Question

In a survey of 447 registered voters, 157 of them wished to see Mayor Waffleskate lose her next election. The Waffleskate campaign claims that no more than 27% of registered voters wish to see her defeated. Does the 98% confidence interval for the proportion support this claim? (Hint: you should first construct the 98% confidence interval for the proportion of registered voters who wish to see Waffleskate defeated.) (0.299, 0.404)
A. No

B. Yes

Answer 1

Answer with explanation:

Let p be the true proportion of  registered voters wish to see Mayor Waffleskate defeated.

As per given , we have

$H_0: p\leq0.27\\\\ H_a: p >0.27$

Sample size : n= 447

Number of of registered voters wish to see Mayor Waffleskate defeated = 157

I.e. sample proportion :  $\hat{p}=\dfrac{157}{447}\approx0.3512$

Confidence interval for population proportion is given by :-

$\hat{p}\pm z^*\sqrt{\dfrac{\hat{p}(1-\hat{p})}{n}}$

, where n= sample size

$\hat{p}$ = sample proportion

z* = critical z-value.

Critical z-value for 98% confidence interval is 2.33.  (By z-table)

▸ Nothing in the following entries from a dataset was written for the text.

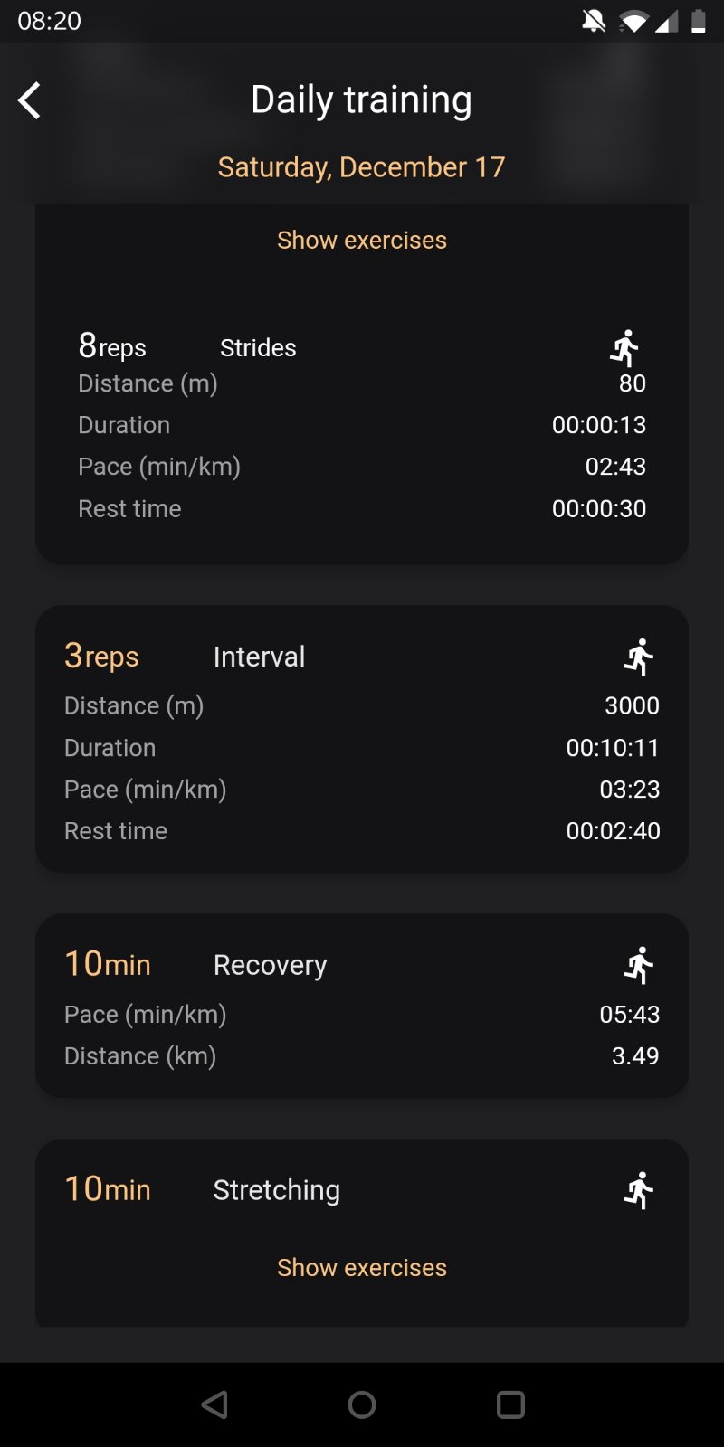The image size is (724, 1447).
Task: Tap the Strides workout title
Action: 259,348
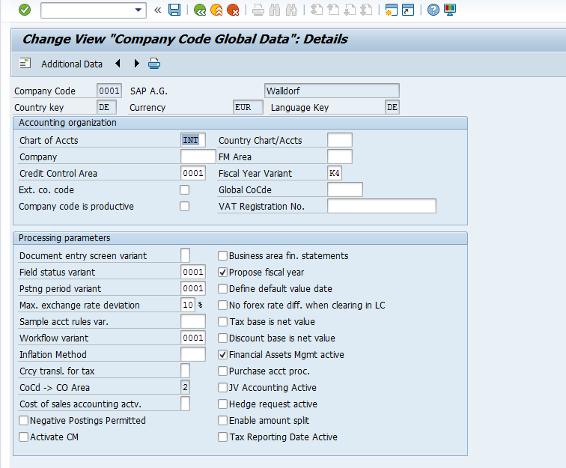Go to the previous entry arrow
The width and height of the screenshot is (566, 468).
(x=118, y=64)
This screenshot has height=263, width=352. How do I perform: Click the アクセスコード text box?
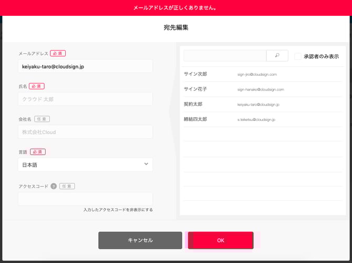tap(85, 198)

Then, the 98% confidence interval for the proportion of registered voters who wish to see Waffleskate defeated will be :

$0.3512\pm2.33\sqrt{\dfrac{0.3512(1-0.3512)}{447}}\\\\=0.3512\pm (2.33)(0.022577656)\\\\=0.3512\pm 0.05260593848\\\\=(0.3512-0.05260593848,\ 0.3512+0.05260593848)\\\\=(0.29859406152,\ 0.40380593848)\approx(0.299,\ 0.404)$

Since the 0.27 < 0.299 , it means 0.27 does not belong to the above confidence interval.

So , we reject the null hypothesis ($H_0$).

So ,  98% confidence interval does not support the claim.